Democratic gubernatorial candidate Creigh Deeds is desperate. The race in Virginia is slipping from his grasp, and the president’s fading popularity in that state has knocked out a potential lifeline. The solution: dredge up abortion as a wedge issue to scare Virginia’s suburban voters. Even the Washington Post is skeptical. After all, Deeds’s opponent Bob McDonnell is solidly pro-life but has barely mentioned social issues. He’s talking about bread-and-butter issues like jobs, education, and transportation. So Deeds now wants to bring up and dwell on social issues, trying to make the case that McDonnell is out of the mainstream. This, of course, comes from the party that insists Republicans only want to talk about social issues. McDonnell, with substantial justification, declares that Deeds is practicing “the politics of division.”

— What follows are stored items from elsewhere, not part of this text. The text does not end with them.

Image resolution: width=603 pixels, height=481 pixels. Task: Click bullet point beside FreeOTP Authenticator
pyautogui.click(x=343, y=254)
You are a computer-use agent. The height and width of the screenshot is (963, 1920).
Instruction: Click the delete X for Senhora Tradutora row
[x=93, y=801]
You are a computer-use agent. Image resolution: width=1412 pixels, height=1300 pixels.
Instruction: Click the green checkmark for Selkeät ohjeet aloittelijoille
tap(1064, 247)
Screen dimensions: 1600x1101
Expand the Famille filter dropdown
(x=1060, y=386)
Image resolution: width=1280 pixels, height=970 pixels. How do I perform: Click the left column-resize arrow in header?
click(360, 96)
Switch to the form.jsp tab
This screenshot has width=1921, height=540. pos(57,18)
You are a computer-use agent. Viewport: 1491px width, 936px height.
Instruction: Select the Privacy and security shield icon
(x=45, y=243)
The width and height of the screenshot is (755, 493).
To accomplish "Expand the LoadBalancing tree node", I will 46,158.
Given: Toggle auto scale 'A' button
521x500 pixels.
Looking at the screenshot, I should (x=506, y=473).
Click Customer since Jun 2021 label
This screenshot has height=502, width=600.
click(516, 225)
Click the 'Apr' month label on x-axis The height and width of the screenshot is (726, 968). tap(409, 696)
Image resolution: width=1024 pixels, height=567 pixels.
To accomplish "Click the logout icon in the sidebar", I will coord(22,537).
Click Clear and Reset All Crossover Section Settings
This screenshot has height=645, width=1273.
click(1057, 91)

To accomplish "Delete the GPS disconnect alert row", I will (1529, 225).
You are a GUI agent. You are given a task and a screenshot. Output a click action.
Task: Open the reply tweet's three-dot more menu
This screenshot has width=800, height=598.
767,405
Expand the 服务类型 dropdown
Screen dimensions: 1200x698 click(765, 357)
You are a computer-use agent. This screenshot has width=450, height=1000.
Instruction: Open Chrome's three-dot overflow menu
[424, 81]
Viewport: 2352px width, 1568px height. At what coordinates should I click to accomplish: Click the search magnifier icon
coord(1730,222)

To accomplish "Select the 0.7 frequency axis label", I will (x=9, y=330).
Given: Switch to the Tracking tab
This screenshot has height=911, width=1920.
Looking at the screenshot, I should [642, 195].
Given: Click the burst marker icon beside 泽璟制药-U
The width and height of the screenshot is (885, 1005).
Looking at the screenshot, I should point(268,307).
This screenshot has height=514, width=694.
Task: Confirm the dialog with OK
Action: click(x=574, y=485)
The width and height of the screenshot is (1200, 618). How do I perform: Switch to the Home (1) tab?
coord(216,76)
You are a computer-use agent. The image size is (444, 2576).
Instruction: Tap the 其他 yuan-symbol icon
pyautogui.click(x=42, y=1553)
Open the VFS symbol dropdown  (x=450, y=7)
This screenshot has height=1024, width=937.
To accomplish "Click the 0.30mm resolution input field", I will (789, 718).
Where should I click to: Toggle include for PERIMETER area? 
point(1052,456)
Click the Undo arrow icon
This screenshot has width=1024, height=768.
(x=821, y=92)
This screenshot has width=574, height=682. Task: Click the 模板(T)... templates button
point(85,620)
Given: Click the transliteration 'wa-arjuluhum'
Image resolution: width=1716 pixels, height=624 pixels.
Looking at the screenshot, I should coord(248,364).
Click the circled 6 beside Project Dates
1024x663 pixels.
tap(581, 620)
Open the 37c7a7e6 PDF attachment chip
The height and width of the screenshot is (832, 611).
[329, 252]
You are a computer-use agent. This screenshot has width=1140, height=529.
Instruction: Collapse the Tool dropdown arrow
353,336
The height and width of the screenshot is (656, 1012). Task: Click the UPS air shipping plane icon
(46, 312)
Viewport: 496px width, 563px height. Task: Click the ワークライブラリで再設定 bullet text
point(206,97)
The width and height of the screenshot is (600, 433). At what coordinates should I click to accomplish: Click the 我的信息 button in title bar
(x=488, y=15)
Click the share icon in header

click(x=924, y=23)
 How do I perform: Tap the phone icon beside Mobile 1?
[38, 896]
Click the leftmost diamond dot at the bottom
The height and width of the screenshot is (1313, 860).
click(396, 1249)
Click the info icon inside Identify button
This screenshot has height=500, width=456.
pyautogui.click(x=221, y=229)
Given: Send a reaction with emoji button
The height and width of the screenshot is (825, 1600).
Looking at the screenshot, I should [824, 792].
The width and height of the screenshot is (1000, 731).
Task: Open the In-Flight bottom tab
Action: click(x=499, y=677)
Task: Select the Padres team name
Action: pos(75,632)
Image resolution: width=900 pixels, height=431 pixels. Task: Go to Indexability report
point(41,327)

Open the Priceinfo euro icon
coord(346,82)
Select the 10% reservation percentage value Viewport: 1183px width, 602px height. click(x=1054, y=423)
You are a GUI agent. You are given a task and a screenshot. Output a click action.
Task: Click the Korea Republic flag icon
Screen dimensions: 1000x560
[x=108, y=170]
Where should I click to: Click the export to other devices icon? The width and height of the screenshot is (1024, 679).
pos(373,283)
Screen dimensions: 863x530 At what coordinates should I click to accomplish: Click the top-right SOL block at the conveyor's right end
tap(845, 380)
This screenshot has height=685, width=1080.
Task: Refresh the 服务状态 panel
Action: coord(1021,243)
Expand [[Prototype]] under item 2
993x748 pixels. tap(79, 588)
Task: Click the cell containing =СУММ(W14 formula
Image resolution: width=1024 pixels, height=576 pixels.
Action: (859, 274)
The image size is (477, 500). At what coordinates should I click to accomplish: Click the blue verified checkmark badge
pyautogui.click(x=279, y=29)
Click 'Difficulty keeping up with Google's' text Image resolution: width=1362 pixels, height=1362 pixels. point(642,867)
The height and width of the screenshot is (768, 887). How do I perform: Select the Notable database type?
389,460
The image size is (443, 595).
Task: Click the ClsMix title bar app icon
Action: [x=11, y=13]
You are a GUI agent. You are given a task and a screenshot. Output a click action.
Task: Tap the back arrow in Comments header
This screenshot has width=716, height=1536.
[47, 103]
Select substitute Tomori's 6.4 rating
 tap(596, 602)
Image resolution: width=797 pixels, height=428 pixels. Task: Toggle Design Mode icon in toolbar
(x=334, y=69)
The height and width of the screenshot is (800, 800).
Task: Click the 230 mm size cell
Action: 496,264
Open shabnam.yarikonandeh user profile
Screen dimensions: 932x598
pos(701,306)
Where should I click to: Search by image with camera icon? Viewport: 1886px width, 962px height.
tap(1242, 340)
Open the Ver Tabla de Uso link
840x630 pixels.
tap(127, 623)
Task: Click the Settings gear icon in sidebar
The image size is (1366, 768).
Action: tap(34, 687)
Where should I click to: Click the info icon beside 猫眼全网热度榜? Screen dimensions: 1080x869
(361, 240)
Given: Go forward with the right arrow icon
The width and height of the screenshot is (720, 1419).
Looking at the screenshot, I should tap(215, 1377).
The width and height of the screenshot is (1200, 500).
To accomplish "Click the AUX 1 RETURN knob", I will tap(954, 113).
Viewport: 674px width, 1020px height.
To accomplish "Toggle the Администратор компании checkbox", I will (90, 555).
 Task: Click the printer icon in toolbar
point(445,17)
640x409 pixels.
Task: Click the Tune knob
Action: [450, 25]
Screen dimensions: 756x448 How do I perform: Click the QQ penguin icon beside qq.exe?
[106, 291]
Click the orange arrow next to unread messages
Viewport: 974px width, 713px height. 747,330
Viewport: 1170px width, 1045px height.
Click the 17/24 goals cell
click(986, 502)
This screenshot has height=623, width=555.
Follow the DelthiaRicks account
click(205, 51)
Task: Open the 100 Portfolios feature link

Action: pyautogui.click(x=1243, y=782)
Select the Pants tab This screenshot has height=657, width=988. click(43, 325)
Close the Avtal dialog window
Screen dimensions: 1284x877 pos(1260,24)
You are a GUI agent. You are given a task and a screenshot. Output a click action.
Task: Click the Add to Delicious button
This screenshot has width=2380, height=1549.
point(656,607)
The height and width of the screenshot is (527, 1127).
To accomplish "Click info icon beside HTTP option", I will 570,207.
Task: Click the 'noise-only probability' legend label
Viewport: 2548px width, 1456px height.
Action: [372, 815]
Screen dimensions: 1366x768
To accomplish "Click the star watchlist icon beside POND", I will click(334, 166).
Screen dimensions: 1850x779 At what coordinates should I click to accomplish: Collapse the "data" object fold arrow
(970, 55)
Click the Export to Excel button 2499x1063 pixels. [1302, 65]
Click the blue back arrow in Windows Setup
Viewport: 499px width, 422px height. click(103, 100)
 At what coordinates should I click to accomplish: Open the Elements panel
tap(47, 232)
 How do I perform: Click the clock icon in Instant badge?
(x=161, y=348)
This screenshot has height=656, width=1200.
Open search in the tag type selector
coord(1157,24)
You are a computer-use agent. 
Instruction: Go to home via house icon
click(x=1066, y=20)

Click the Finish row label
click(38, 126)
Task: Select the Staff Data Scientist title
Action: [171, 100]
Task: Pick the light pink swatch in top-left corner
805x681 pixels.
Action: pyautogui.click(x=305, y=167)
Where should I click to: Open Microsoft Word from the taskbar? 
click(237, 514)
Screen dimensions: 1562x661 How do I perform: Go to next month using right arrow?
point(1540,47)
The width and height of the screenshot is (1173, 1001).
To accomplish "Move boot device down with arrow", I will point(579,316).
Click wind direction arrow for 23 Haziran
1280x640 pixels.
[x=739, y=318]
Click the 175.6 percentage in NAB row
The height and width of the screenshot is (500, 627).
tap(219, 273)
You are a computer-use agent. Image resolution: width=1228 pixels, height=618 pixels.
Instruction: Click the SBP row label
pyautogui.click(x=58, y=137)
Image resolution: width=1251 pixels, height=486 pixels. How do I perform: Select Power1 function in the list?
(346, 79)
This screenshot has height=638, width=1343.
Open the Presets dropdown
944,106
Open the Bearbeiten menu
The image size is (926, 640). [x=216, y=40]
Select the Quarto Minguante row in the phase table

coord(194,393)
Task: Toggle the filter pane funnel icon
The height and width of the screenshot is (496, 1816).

Well, that’s what Democrats are now reduced to—jobs, Obama, health-care reform, taxes, and transportation don’t work, so they bring up social issues, which aren’t close to being on the voters’ radar screen. If it seems half-baked and panicky, it is. And McDonnell now predictably and with much justification will claim that Deeds is out of touch with Virginians.
Since last November, we’ve had quite a political readjustment. We’ll see just how extensive it has been—as well as what happens in a swing state when one national party embraces an extremist agenda.